Anyone who is grieving a death. Adults meet with adults. Children and teens meet in age appropriate groups.

What is Donna’s Village?
Modeled after The Dougy Center, in Portland, Oregon, Donna’s Village brings together caring, trained volunteers and people who have experienced a death. Participants share their experiences, feelings, and concerns, and help each other on their grief journey.

No one tells you what to do – or how to feel. We simply walk this journey together, understanding and supporting one another. Children’s groups use stories, expressive arts, and play to create an outlet for the things they have trouble saying aloud.  We all work together to make a safe place for grief.

How do I get involved?
You can work with us as a volunteer, or join as a group member. Please contact us for details.


Death and dying are not easy topics, but they are universal.  Every one of us will experience death through the loss of people and pets we care about, and we will do this many times throughout our lives. Yet society as a whole is very uncomfortable with death. We aren’t good at acknowledging our own loss, much less that of others.  And when children are involved in mourning, it gets even more difficult.

Donna’s Village is about helping people process their feelings when faced with loss through death. We do this through peer support groups. While therapeutic in nature, our groups are not therapy or counseling sessions.  Studies show that people do better when they are able to share their experiences with peers – people of a similar age with similar experiences.

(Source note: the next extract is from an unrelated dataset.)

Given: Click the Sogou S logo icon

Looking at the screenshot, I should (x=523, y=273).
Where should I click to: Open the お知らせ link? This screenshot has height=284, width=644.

Furthermore, we know children and teens need opportunities to express their feelings through art and play.  Often, they lack the words to express themselves clearly.  Artistic outlets such as drawing, painting, music, and poetry, can help.  Play is often referred to as a child’s “work” and an important tool used to make sense of changes and to process information.  Donna’s Village provides important opportunities for children and teens to explore and understand their emotions.

No two people mourn the same way. We acknowledge those differences and seek to  provide a caring, respectful environment in which people can share their sadness, anger, fear, and other feelings in safety.

Thanks for being part of our journey!